(DIRE - Notiziario Sanita') Roma, 13 gen. - Ampia
discrezionalita' per i giudici, mancato rapporto tra Tribunale e
amministratori di sostegno soprattutto nei grandi centri urbani,
prevalenza di motivazioni e aspetti meramente patrimoniali, enti
locali senza strumenti attuativi, relazione minima tra
amministratore e reti territoriali di supporto e cura: sono
queste le maggiori criticita' emerse nel corso dell'incontro
dibattito "Amministratore di sostegno: bilanci e prospettive a
sette anni dalla legge" che si e' tenutoieri nella sala Consiglio
della provincia di Roma, promosso e organizzato dall'associazione
per la realizzazione dei diritti costituzionali.
Un confronto dibattito che ha avuto per protagonisti Augusto
Battaglia, responsabile Pd per la non autosufficienza, Chiara
Giammarco, giudice tutelare del tribunale di Roma, e Rossella
Savoia dell'Ufficio tutela Pubblica del comune di Roma. Tanti
anche gli amministratori di sostegno presenti all'iniziativa: dal
pensionato 'che vuole fare volontariato' al medico 'che si mette
a disposizione anche nel tempo libero', fino all'impiegata che
'crede di dover dare una mano'. Tanti anche i familiari di
persone con disabilita', 'preoccupate del funzionamento di uno
strumento utile per il dopo di noi'.
Istituito nel 2004 con la legge 6 del 9 gennaio,
l'amministratore di sostegno e' lo strumento che tutela, con la
minor limitazione possibile della capacita' di agire, le persone
prive in tutto o in parte di autonomia nell'espletamento delle
funzioni della vita quotidiana, mediante interventi di sostegno
temporaneo o permanente. Nominato da un giudice, su proposta
dell'interessato o di un parente prossimo, l'amministratore di
sostegno si e' rivelato nel tempo uno strumento 'meno invasivo'
rispetto all'interdizione e all'inabilitazione, lasciando
comunque alle persone 'amministrate' ampie possibilita' di
autodeterminazione.
Una sfida che andava colta, "considerando il veloce processo di
invecchiamento della popolazione - ha dichiarato Battaglia - e
l'allungamento della vita anche per le persone disabili".

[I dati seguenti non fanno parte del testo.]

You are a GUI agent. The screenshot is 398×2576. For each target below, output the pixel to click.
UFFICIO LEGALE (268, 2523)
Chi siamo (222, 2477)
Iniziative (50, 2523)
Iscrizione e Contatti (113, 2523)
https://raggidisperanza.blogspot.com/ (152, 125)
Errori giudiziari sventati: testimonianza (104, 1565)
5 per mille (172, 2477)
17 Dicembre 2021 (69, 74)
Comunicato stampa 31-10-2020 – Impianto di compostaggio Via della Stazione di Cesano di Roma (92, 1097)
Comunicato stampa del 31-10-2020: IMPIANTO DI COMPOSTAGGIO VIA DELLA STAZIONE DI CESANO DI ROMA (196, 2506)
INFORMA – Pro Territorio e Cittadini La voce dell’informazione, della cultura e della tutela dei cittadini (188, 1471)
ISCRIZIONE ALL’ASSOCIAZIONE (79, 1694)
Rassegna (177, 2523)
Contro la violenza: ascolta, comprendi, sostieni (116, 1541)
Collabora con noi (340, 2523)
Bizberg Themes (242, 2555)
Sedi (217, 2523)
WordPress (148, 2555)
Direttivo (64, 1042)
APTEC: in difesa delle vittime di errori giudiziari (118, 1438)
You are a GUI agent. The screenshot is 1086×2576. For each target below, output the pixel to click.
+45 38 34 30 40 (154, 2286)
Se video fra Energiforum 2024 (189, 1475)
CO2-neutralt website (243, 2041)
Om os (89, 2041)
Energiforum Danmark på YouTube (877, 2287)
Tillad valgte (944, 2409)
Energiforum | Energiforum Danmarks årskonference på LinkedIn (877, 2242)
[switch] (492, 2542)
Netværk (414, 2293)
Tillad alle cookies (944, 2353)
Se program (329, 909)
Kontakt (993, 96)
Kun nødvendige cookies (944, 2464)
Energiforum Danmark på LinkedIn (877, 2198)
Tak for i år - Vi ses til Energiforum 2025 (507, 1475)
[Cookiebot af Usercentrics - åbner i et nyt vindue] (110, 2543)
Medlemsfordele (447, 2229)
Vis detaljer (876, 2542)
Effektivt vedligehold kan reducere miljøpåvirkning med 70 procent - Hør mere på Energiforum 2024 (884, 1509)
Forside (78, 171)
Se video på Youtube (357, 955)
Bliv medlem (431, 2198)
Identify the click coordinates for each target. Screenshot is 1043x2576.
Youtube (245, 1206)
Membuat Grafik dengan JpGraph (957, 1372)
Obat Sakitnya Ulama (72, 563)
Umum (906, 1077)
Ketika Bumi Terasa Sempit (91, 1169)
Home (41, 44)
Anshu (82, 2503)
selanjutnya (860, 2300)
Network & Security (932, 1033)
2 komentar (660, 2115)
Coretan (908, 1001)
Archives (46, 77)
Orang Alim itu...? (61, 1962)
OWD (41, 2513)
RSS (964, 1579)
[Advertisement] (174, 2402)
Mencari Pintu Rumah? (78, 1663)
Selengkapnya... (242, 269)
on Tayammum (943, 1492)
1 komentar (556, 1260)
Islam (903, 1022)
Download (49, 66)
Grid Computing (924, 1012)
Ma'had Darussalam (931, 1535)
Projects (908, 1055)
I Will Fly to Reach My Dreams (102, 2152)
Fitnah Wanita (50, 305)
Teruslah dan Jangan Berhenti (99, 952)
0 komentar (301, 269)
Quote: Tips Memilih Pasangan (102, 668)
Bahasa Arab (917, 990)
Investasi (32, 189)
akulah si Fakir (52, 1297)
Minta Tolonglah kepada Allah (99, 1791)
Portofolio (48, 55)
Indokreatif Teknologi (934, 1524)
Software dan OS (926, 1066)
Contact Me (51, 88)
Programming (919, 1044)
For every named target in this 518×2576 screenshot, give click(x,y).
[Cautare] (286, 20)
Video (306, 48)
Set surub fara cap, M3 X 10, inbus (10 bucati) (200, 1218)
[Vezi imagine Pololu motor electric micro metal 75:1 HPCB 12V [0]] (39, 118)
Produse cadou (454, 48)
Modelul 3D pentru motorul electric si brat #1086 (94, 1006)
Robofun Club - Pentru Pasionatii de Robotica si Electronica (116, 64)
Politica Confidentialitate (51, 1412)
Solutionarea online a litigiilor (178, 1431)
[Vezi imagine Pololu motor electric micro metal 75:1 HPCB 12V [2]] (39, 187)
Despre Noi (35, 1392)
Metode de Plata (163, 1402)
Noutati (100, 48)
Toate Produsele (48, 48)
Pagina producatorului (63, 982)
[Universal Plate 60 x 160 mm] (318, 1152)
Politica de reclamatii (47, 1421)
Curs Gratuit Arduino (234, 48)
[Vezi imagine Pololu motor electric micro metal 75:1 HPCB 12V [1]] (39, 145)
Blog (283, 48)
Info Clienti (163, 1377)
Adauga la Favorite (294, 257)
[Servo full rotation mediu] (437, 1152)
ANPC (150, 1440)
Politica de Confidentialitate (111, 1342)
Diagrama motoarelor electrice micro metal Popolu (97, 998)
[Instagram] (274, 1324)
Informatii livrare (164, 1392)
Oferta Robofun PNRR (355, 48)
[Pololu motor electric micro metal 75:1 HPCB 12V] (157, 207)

"I migliori risultati - ha continuato Battaglia, citando il caso
di Firenze e il buon esempio della regione Lombardia - si sono
avuti laddove l'amministratore ha interloquito con il territorio
e le rete dei servizi territoriali. L'amministratore deve essere
un nodo di questa rete, non qualcosa di esterno, questo
aiuterebbe le amministrazioni locali anche a scegliere profili
idonei". "Il giudice tutalare, poi - ha aggiunto - ha il potere
di indicare nell'ente locale l'amministrazione locale, ma questi
enti sono spesso soli e non hanno strumenti attuativi: l'esempio
e' il Comune di Roma, dove si fa un bando unico, centrale".
"Il punto nodale - ha poi concluso Chiara Giammarco del Tribunale
di Roma - e' l'ampia discrezionalita' che la legge attribuisce ai
giudici, sospesi tra la volonta' dei promotori della legge, che
intendevano superare l'interdizione, e i giuristi che invece
chiedono di quantificare l'incapacita'. La stessa Cassazione
intervenuta in tema ha stabilito che non esiste un confine
obiettivo ed e' il giudice che, caso per caso, decide per
l'amministrazione di sostegno o l'interdizione. Quello che pero'
dobbiamo evitare e' intendere gli amministratori di sostegno come
angeli custodi: le Istituzioni preposte devono fare la loro
parete. Questo istituto ha un senso se e' parte di un processo di
presa in carico che coinvolge il Tribunale, la Asl, l'ente
locale, i servizi territoriali. Ricordo che dal 2004 a oggi, a
Roma, le domande sono salite da 368 a 1240".